Insight into International Fraud: What are “Money Mules” and what can be done about money mule activity?

December 3, 2021

A guest blog by Jackie Blaesi-Freed

Blaesi-Freed is an Assistant Director in the Department of Justice’s Consumer Protection Branch. Today, the Department of Justice, FBI, U.S. Postal Inspection Service and five other federal law enforcement agencies announced the completion of the fourth annual Money Mule Initiative enforcement actions.

When fraudsters located overseas try to swindle U.S. consumers and businesses or steal pandemic-relief funds, a key component of the fraud often is a pretense that the fraudster is physically located in the United States. Whether posing as a fake “lottery official” claiming that a victim has won a large cash prize, pretending to be a vendor, or using a stolen identity to claim unemployment payments, fraudsters know that potential victims are more likely to bite the fraud hook if they are asked to send money to a U.S. address or bank account. Since an overseas perpetrator can’t simply walk into a U.S. bank and obtain an account, many fraudsters use U.S.-based individuals to receive and transmit funds. These individuals are sometimes referred to as “money mules.” 

“Money mules” are people located in the United States who, at the direction of someone else, receive stolen funds and forward those funds to others - often other foreign perpetrators. By providing a U.S.-based address, company, or bank account, money mules enable fraudsters to present their victims with a critical illusion – that they are who they purport to be. Some money mules know exactly what they have been asked to do by the fraudster, and understand that, by complying with the request, they are profiting from fraud. Others, however, are victims themselves. While we do not know precisely how much fraud money has passed through mailboxes and bank accounts belonging to money mules, it is safe to say the total amount is in the billions.

For the last four years, federal law enforcement across the country has conducted a campaign each fall that focuses on disrupting fraudsters’ reliance on money mules. This year, the seven agencies involved took action against approximately 4,750 individuals involved in facilitating fraud. These actions, which ranged from interviews and warning letters to criminal prosecution, demonstrate law enforcement’s recognition that not all individuals realize that their actions fuel fraud, and also demonstrate law enforcement’s commitment to using every tool available to us to hamper fraudsters’ efforts. 
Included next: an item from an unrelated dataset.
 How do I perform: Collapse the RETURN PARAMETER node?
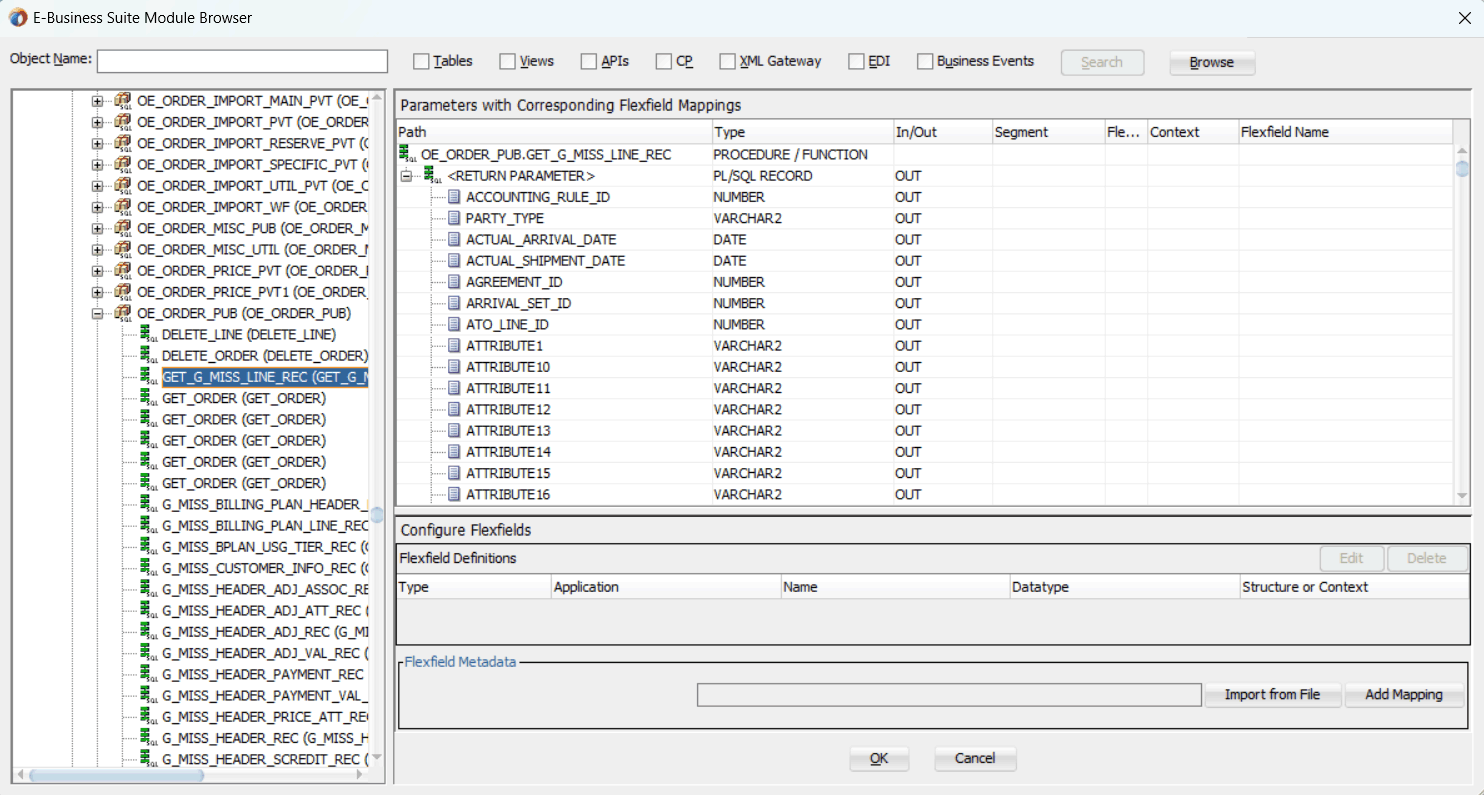coord(407,176)
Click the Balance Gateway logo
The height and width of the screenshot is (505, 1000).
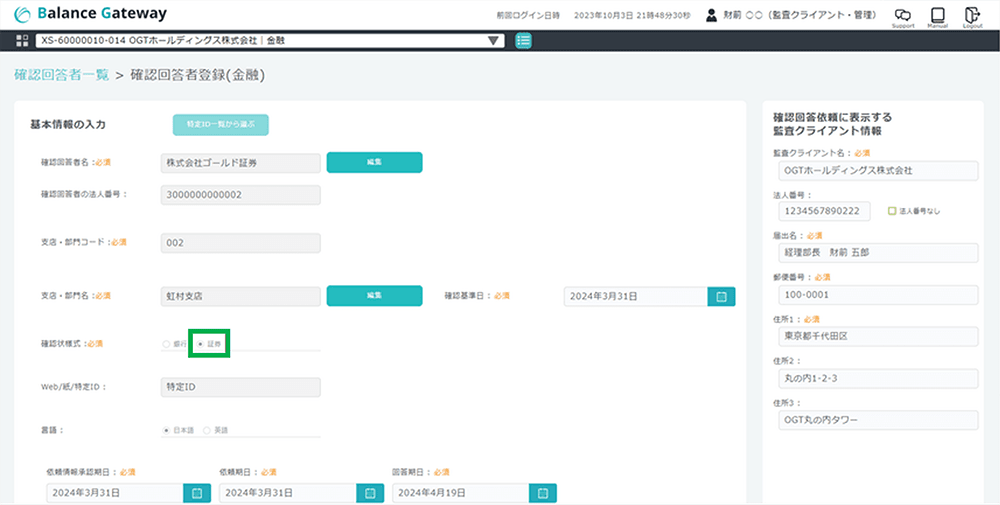pyautogui.click(x=91, y=14)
During this year’s initiative, law enforcement delivered over 4,650 warning letters. These letters informed recipients that their actions are facilitating fraud. We also filed civil cases against individuals who had previously been warned they were facilitating fraud, seeking court orders requiring them to stop their activity. And we brought criminal charges against individuals who knowingly facilitated a wide range of fraud schemes. 
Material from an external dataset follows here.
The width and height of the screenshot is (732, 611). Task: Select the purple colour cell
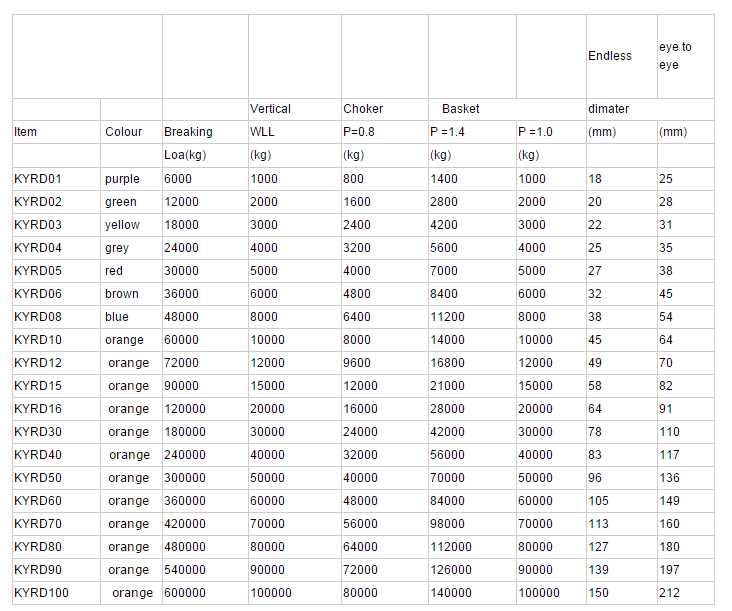click(x=122, y=179)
Nothing would be more disruptive to fraudsters’ use of money mules, however, than people simply refusing to participate in the activity. Public education on this topic is critical, and a range of federal agencies have materials available to raise awareness about money mule activity.

Here are the key points to know:

  • Many individuals who serve as money mules are first victims of other scams, including romance fraud and lottery fraud. Be wary of people you have met over the phone or online, and don’t agree to requests to receive money, packages, or other things of value and forward those items.
  • Don’t engage in financial transactions with strangers, and keep your bank account information to yourself. People who serve as money mules often receive payments or packages from strangers across the country—a fact that should send off warning bells, as should any request to let someone else access your bank account or to mail your debit card to another person. Fraudsters may also ask money mules to open a cryptocurrency account.
  • Some individuals become money mules after responding to job ads that promise easy money and involve little more than sending or receiving packages. Be cautious when considering such work-at-home opportunities.

If someone realizes that they have become involved in money mule activity, the first step is to end communication with the person giving instructions. It can help to consult with a trusted, well-known friend or family member. If you have given your bank account details or other similar information, alert your financial institution, so that the financial institution can help you take steps to protect your accounts. Report money mule activity to law enforcement, such as the FTC, , FBI’s IC3, or call the Department of Justice’s Elder Fraud Hotline at 1-833-372-8311, which can not only help with reporting the activity but also can provide the assistance of case managers who are trained to support fraud victims and who may be able to connect you to resources.

By tackling fraudsters’ reliance on U.S.-based individuals who serve as money mules through disruption actions and public education, we can curtail their ability to inflict harm on consumers, businesses, and pandemic-relief funds.